Chrome now has Greasemonkey support

The new Google Chrome 4 has support for Greasemonkey scripts. That's bad news for Firefox.

The creator of Greasemonkey, Google employee Aaron Boodman, reports the Greasemonkey support on the weblog of Chromium, the open source project of Google. The Userscripts.org site already contains more than 40 thousand scripts. The number of 'regular' extensions for Chrome is now a few thousand. The browser introduced the extension feature last month.

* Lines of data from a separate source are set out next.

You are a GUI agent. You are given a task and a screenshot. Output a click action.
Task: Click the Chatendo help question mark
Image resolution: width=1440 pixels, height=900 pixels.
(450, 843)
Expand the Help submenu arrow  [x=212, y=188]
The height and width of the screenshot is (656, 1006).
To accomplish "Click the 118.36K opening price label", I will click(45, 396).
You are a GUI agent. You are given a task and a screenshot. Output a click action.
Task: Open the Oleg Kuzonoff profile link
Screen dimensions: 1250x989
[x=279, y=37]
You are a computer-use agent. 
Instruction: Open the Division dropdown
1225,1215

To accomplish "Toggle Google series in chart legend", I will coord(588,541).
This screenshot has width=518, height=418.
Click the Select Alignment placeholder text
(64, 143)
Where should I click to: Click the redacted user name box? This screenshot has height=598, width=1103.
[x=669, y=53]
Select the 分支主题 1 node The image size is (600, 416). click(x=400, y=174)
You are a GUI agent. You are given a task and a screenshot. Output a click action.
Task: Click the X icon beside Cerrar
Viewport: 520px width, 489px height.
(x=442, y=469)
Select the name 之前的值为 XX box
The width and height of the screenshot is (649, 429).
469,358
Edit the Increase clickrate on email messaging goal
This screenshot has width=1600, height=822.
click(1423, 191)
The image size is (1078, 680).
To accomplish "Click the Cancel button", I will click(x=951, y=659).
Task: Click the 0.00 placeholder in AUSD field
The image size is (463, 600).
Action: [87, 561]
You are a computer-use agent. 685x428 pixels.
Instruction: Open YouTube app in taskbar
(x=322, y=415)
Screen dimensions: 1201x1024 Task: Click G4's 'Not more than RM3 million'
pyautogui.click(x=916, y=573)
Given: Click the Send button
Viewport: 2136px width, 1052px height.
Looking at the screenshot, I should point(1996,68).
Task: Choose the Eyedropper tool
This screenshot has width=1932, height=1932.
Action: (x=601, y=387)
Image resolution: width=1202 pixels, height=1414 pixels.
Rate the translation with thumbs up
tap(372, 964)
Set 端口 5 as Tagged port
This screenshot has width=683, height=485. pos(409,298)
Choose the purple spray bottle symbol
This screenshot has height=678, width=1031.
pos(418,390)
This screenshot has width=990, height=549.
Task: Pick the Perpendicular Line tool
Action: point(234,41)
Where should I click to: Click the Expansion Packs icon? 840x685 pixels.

The Google browser treats the user scripts the same as regular Chrome Extensions. Installing and disabling is done in the same way. Greasemonkey extensions allow users to attach small snippets of Javascript code to web pages so that sites can be customized in their own ways. For example, the design of popular sites can be adjusted automatically.

Firefox

According to Boodman, not all user scripts work perfectly with Chrome, because of the differences between the Google browser and Firefox. But those differences affect only 15 to 25 percent of the 40,000 scripts, he writes. Meanwhile, Google is working on improving compatibility with Greasemonkey scripts.

The Greasemonkey support represents another setback for Firefox in the battle with Google. Boodman wrote Greasemonkey in 2004 for Firefox. But now it helps the competing browser to support most of these scripts directly.

Chrome 4 is officially only available for Windows, but there are beta versions for Mac and Linux. The latest test versions have already arrived at version 5.